Et si c’était à cela qu’il fallait véritablement s’intéresser ? Outre un acte de communication et d’intimidation, et si Némésis cherchait à appuyer l’agenda médiatique en faveur de la dissolution de la Jeune Garde et d’Urgence Palestine ? Le collectif bénéficie en effet de relais médiatiques et politiques de plus en plus importants. Nous l’avons vu, les personnalités de droite radicale et d’extrême-droite se rangent largement derrière le collectif dont l’action a été félicitée par le ministre de l’Intérieur Bruno Retailleau.

Némésis s’appuie désormais sur cet aura pour diffuser ses idées à l’international et peser sur le débat public. Le collectif s’est ainsi vu invité à la Conférence d’Action Politique Conservatrice (CPAC) en Hongrie, qui se déroule ce soir. Inspirée de la conférence du même nom, née en Amérique sous l’impulsion des conservateurs, cette rencontre est l’occasion pour les extrême-droites de tous les pays européens de se croiser, d’échanger, d’élaborer ensemble un projet politique commun. Le but affiché du collectif à cette conférence : « représenter les femmes victimes de l’immigration en Europe de l’Ouest ». La nécessité de rappeler les vérités sur ce collectif ainsi que de défendre un féminisme inclusif ne semble que plus importante alors que le collectif gagne en influence.

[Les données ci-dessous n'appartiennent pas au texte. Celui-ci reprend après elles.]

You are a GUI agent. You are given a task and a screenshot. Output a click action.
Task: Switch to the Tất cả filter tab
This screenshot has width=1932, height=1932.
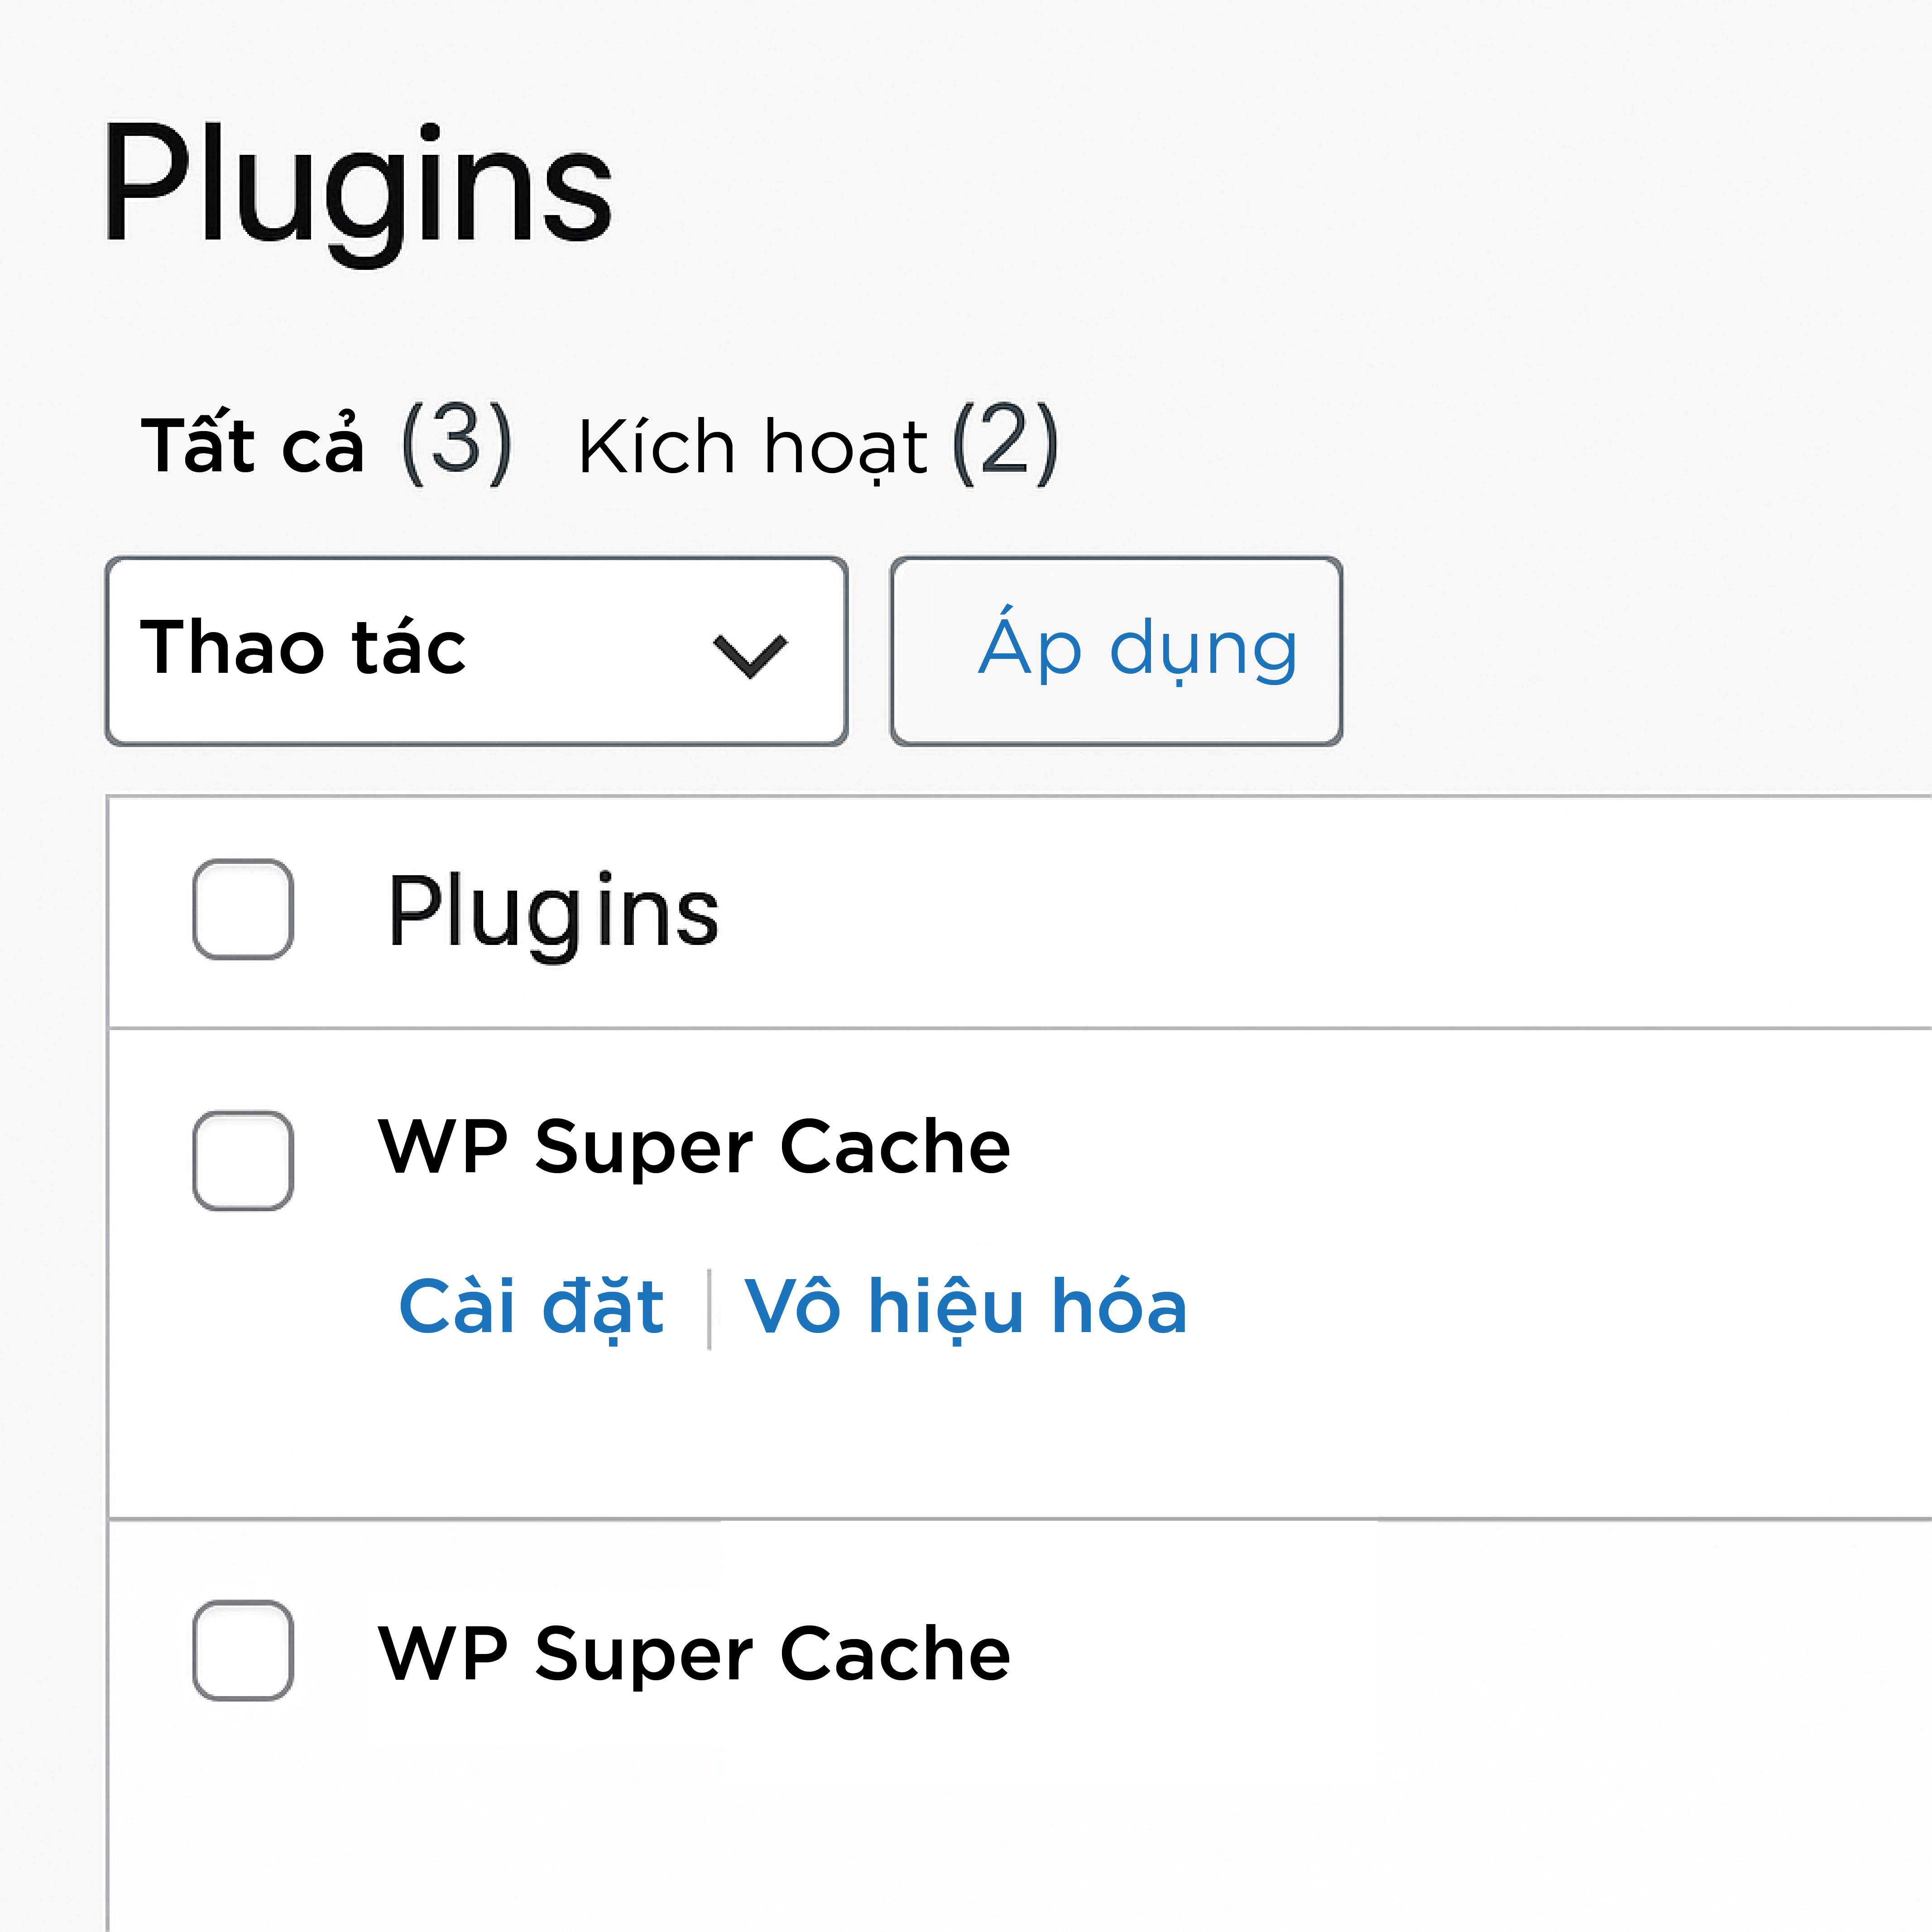(x=253, y=444)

En 2024, 140 000 OQTF ont été délivrés par la France. Pour la vaste majorité, ces mesures administratives ne sont pas liées à quelconque condamnation ou arrestation. Leur taux d’application est extrêmement faible. Leur délivrance est souvent la dernière étape d’une demande d’asile refusée par l’administration française.

Les Violences Sexistes et Sexuelles (VSS) touchent tous les milieux, toutes les classes sociales. Elles ne sont pas le fait d’une minorité.